◆ SET EXERCISE: Reproduce the following passage on investment risks and hidden fund fees in full, word for word.

◆ PASSAGE PROVIDED:
Nowadays, there are many more risks that are not necessarily market related. Many of today’s investment dangers are difficult to detect and manage. In the business of managing your wealth, investment behavior can be driven by career risk. At some levels of the investment business, there is a tension between protecting clients’ money and protecting your job. Driving this tension are the monthly sales quotas that many firms expect to be met by their sales force and the pressure not to be wrong on your own. We have all heard advisors say, “Well, everybody lost money last year.” To prevent being wrong all alone, many advisors watch what others are doing and flock for safety. The resulting herding action drives prices above or below fair value.

Hidden fees – When purchasing mutual funds or segregated funds from an advisor, there are several ways he or she may be paid. You, the purchaser, ultimately fund all of these fees and commissions. If you don’t know what questions to ask or are not prepared to read lengthy documents, you may never be aware of the money that actually changes hands as the result of your transactions. In addition, the annual embedded fee charged by the fund company can run as high as three percent or more, before any returns get into your pocket.

◆ EXTRACTED ENTRIES:
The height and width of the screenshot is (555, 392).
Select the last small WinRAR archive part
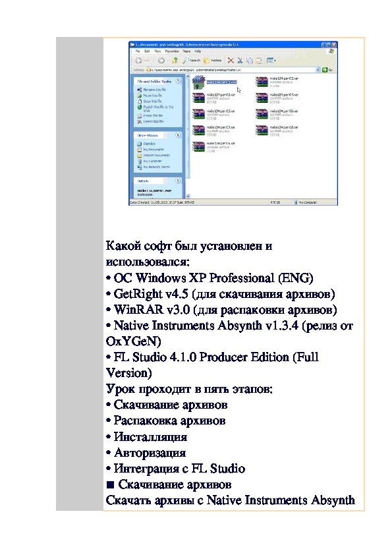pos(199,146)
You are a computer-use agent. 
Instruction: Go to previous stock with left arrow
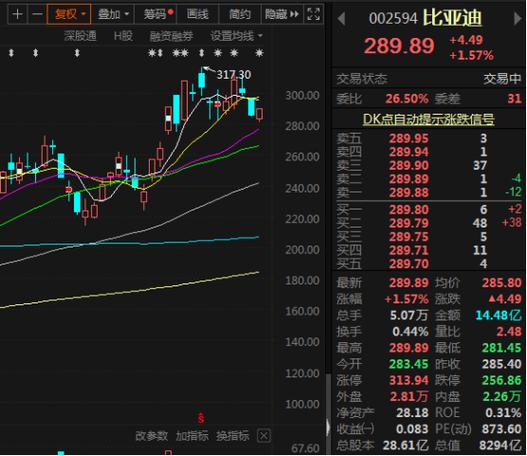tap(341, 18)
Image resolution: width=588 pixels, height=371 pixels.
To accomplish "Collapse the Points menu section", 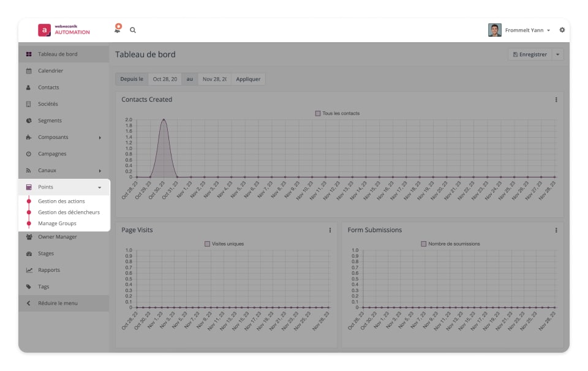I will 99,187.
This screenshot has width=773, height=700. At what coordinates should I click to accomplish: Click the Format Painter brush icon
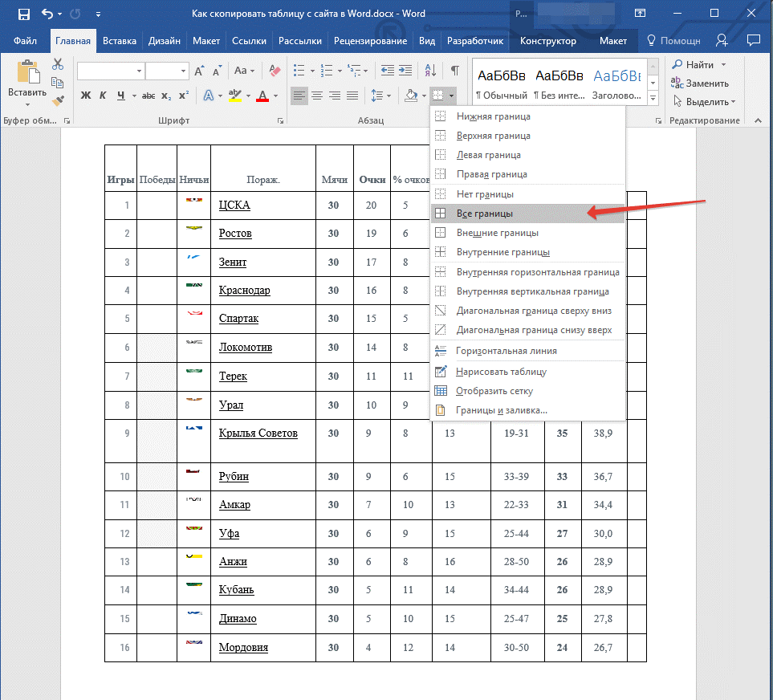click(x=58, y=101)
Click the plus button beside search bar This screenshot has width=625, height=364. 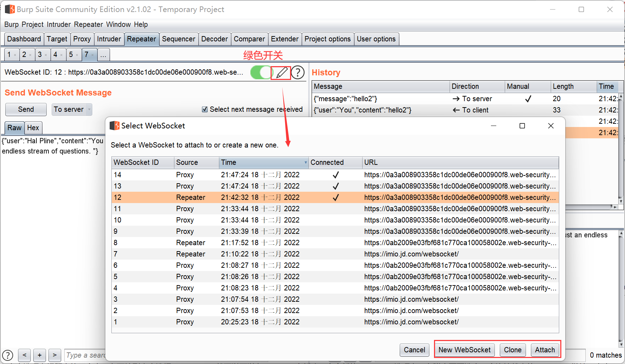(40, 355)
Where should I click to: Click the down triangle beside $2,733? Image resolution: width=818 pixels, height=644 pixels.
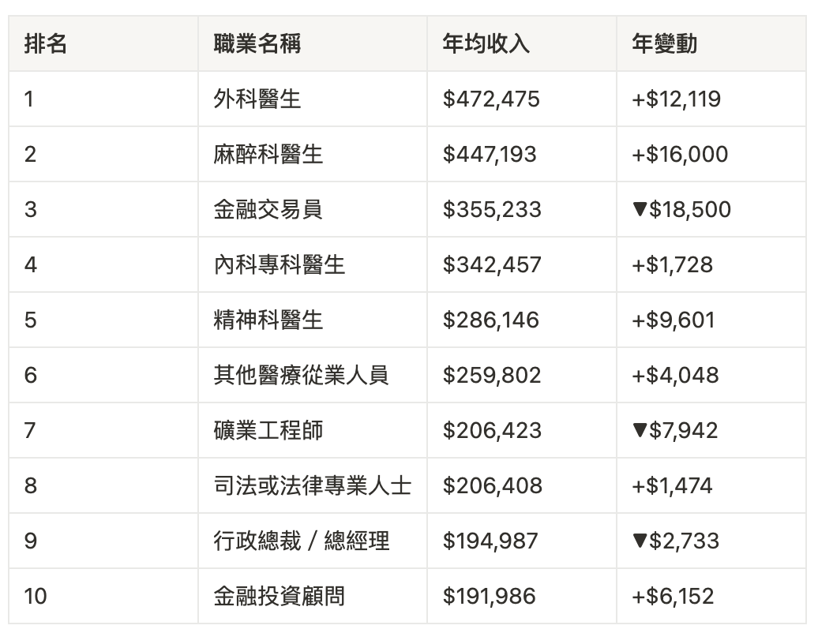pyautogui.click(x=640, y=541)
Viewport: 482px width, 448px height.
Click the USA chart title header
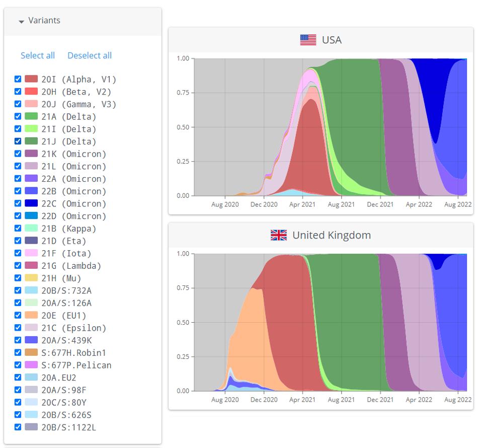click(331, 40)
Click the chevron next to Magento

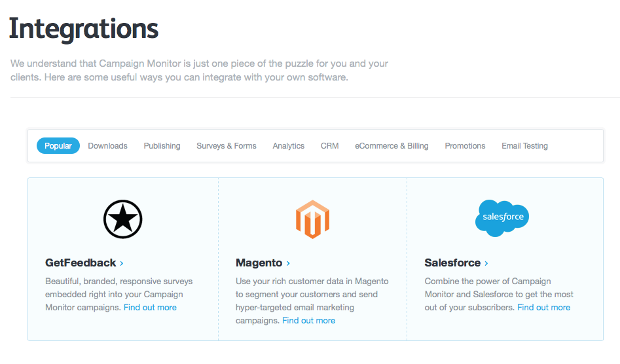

--

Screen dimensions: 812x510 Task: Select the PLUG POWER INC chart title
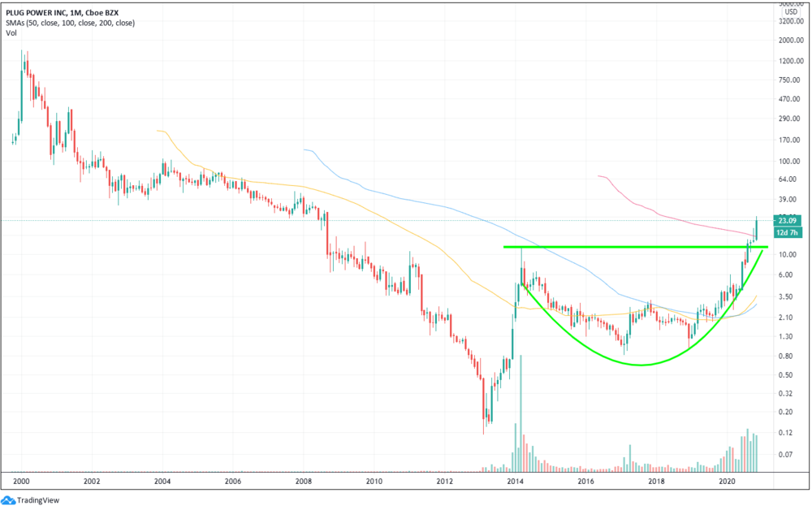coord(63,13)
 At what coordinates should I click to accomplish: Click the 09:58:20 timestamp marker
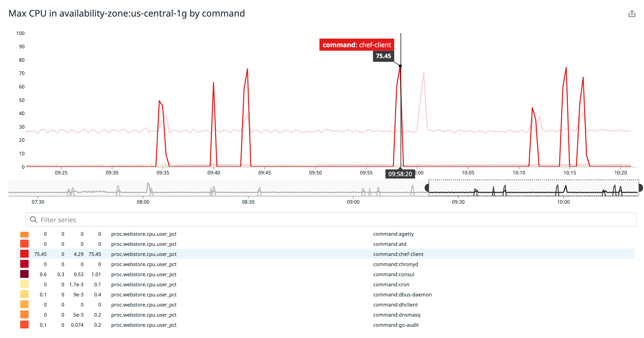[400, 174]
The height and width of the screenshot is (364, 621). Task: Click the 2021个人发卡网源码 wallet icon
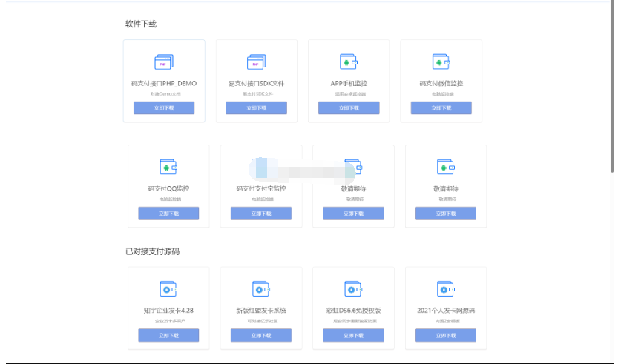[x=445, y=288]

---

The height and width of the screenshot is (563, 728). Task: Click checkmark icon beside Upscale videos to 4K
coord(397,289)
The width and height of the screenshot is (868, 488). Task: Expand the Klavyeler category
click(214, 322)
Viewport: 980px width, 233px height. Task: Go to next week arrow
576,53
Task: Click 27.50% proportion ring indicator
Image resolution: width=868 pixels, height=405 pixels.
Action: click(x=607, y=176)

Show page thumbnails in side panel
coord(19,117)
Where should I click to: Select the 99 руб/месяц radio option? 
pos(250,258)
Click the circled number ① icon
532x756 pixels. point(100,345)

◆ FINAL RESULT:
Nowadays, there are many more risks that are not necessarily market related. Many of today’s investment dangers are difficult to detect and manage. In the business of managing your wealth, investment behavior can be driven by career risk. At some levels of the investment business, there is a tension between protecting clients’ money and protecting your job. Driving this tension are the monthly sales quotas that many firms expect to be met by their sales force and the pressure not to be wrong on your own. We have all heard advisors say, “Well, everybody lost money last year.” To prevent being wrong all alone, many advisors watch what others are doing and flock for safety. The resulting herding action drives prices above or below fair value.

Hidden fees – When purchasing mutual funds or segregated funds from an advisor, there are several ways he or she may be paid. You, the purchaser, ultimately fund all of these fees and commissions. If you don’t know what questions to ask or are not prepared to read lengthy documents, you may never be aware of the money that actually changes hands as the result of your transactions. In addition, the annual embedded fee charged by the fund company can run as high as three percent or more, before any returns get into your pocket.